A year ago, I started to write about some of my hunting experiences and some of the things that happened that were different from an ordinary hunting trip. The more I wrote, the more involved I got and the more I was wondering, “Just why am I spending so much of my spare time writing about things that I have already experienced? Just why am I writing about hunting and many things connected to it?”
So often as I wrote the stories, I knew that it was on those hunting trips that I really got to know my father as more than just the “big boss” at home. When I think back about my Grandfather Moritz, I can’t help but remember the day I really got to know him. It was one day when I was helping him make a variety of good old German sausages, hams, bacon and all the other good items. Although my grandfather was upin his years when I was young, I did get to know him, and it was very seldom that he ever said anything about his father. So many times I wished that my grandfather had written a few lines about himself and the era that he had lived in.
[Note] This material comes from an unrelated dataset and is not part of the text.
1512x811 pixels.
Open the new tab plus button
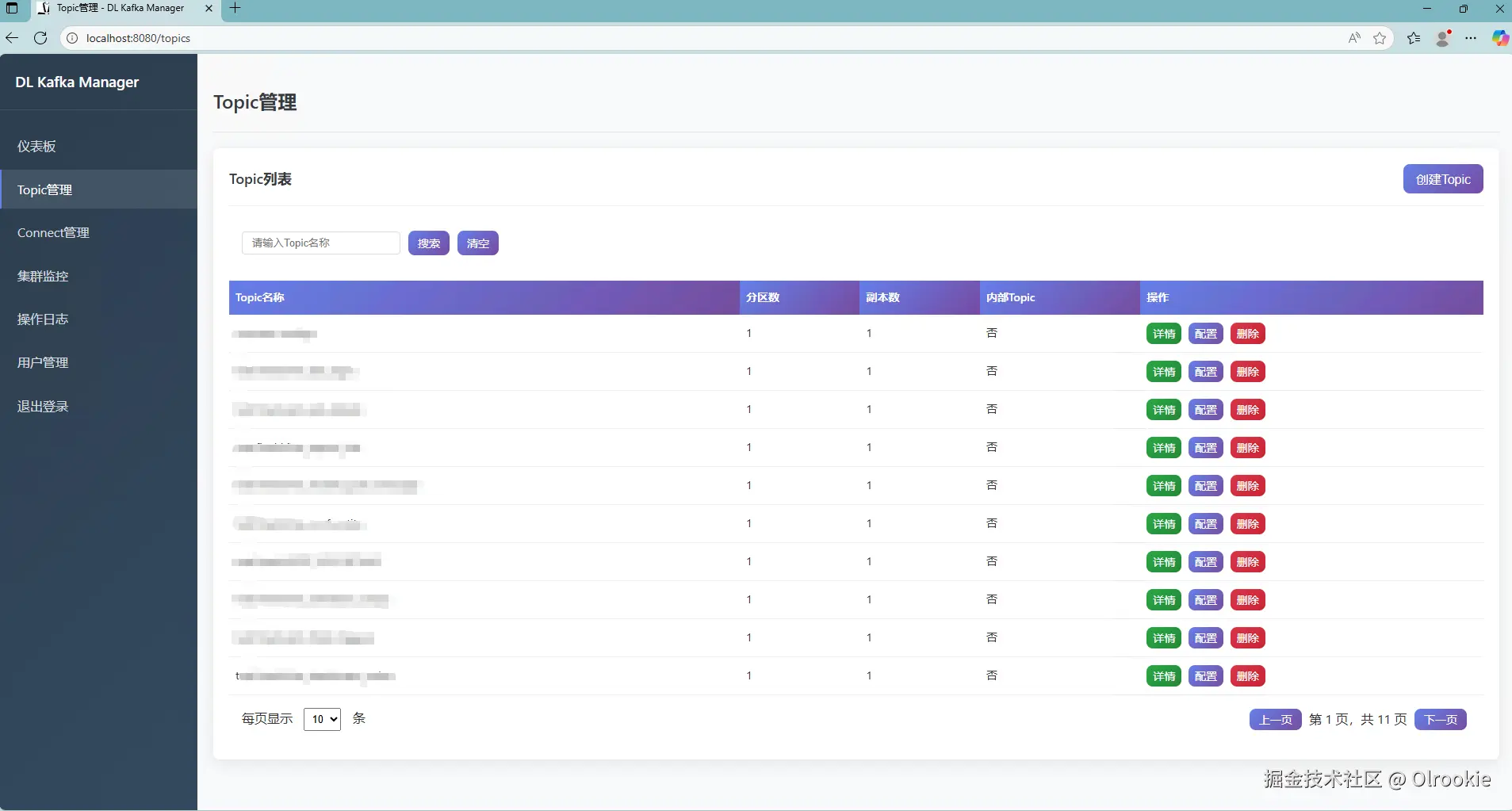click(235, 8)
Although he was one of the first settlers in Fredericksburg, very little was known about him. That is one of the reasons I started to write and thought that my words could be passed down to the next generations and eliminate some of the guessing about their ancestors.
I was born in Fredericksburg, Texas on December 11, 1928 to a family of eight: Mother, Father, four boys, two girls, of which I was the second to the eldest. There was a boy who was stillborn. You could say that I grew up during the Great Depression, which also started at that time.
Some of the fondest memories that I can recall are when Grandpa and Grandma Moritz came over to our house and helped Dad and Mother with the butchering every year. Gardening and butchering for food were always on top of the agenda because times were really hard, and jobs and work were scarce.
In the early spring, Dad and Opa (German for Grandfather) Moritz always made a short trip to visit some of their ranching friends and buy three or four big skinny hogs from them. They were put in a pen about one half block away from the house, just out of the city limits. That’s where they were fed until the following winter for butchering. By that time, they were big and fat. Most of the time, we butchered a couple for our own use and the others were sold to the meat market. The money we made was put aside to buy more hogs the following spring.
Every year when butchering time came along, I didn’t want to go to school. I wanted to stay home and watch everything that was taking place. The first year that my oldest brother, Roy, and I stayed home and helped was when I was nine and Roy was ten years old. Since Grandma Moritz had passed away earlier that year, Grandpa was very depressed and lonesome. Dad asked Opa to help finish off the butchering after he went back to work. Dad did that so Opa would have something to do that he liked to take his mind off his problems.